Regia di Stephen Quay, Timothy Quay vedi scheda film
La ricerca della perfezione è, per l’uomo, un’ebbra schiavitù, che sottomette la sua natura animalesca solo per farne una marionetta. L’esercizio della disciplina è un’arte coreografica e formale che, soprattutto quando è praticata all’interno di una ritualità collettiva e preordinata, non arriva a coinvolgere l’essenza profonda dell’individuo. Il regista e gli attori danno vita ad un meccanismo ineccepibile, però, nei loro rispettivi ruoli, nessuno di essi è una persona. Anche la religione può ridursi ad un culto senza adorazione, ad un’obbedienza senza partecipazione. La struttura –intesa come organizzazione liturgica o come gerarchia ecclesiale – diventa allora un contorno nitidissimo che, però, non contiene in sé alcuna sostanza; il simbolo del circonferenza, più volte riproposto in questo film, riassume proprio questa idea di compiutezza vuota e di sterile chiusura. La circolarità è inoltre la ripetizione all’infinito di ciò che rimane sempre uguale, che si avvita su se stesso anziché procedere, che gira senza scopo, non cresce e non si evolve. In questa concezione dell’eternità, tutto è fine e niente è inizio, perché, a perpetuarsi, è solo la rinuncia al cambiamento. Il sistema è tenuto insieme dal mito, verso cui si indirizzano i sogni di felicità degli adepti, e dall’adulazione verso questi ultimi, che vengono chiamati i figli prediletti, ma educati come servitori. L’Istituto Benjamenta, severo e sinistro collegio per aspiranti domestici, è la metafora del potere sui corpi e sulle menti che imprigiona anche chi lo pratica, perché incatena il pastore al proprio gregge ed alla sua funzione di amministratore delle regole. E quando ormai si è giunti a tanto, a nulla serve più cercare la libertà nell’evasione: allora siamo infatti tutti morti, non solo come esseri pensanti, ma anche come creature naturali. Non appena si spengono i fondamentali aneliti dell’anima, ossia l’amore e la fede, il tempo perde di significato, poiché non c’è più alcunché da coltivare o da sperare; il mondo stesso si ferma, e diventa grigio e freddo, come un paesaggio invernale che non attende più il risveglio della primavera.

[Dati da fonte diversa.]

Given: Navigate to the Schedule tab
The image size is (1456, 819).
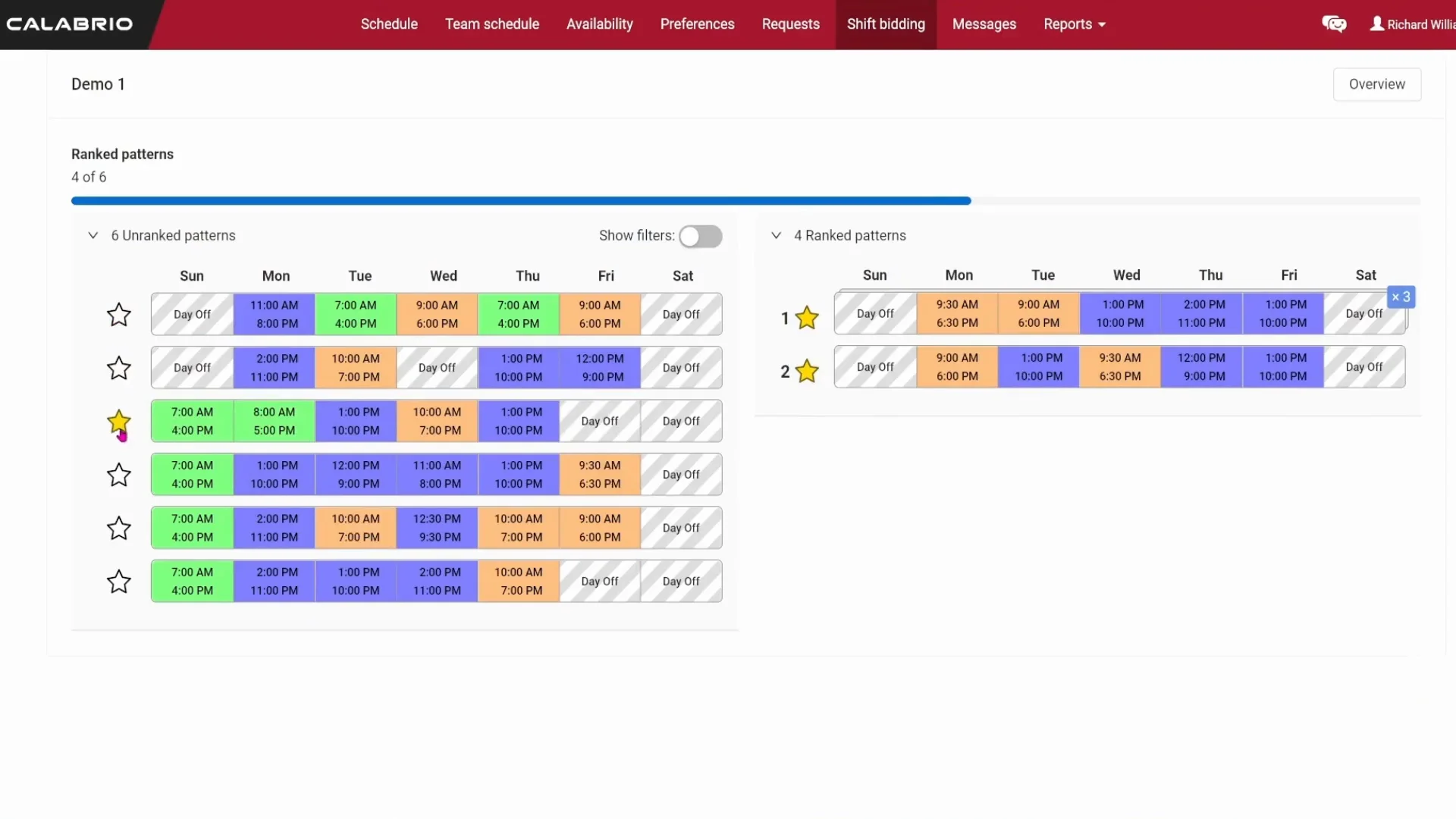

In questo incubo esistenziale i fratelli Quay schiantano a terra l’elemento surreale, per creare un reliquiario gotico, irto dei fossili (i palchi di cervi) di favole silvestri e leggende pagane ormai defunte. L’atmosfera è traslucida, come per chi guardi un oggetto attraverso lo spesso vetro di una teca. La tradizione è moribonda, come l’insegnamento nello stile di una vecchia scuola, o gli antichi motti scolpiti nelle lapidi di marmo affisse ai muri. Mancano la luce e l’aria, tra le pareti di un microcosmo ormai in declino, condannato a finire per carenza di respiro e movimento.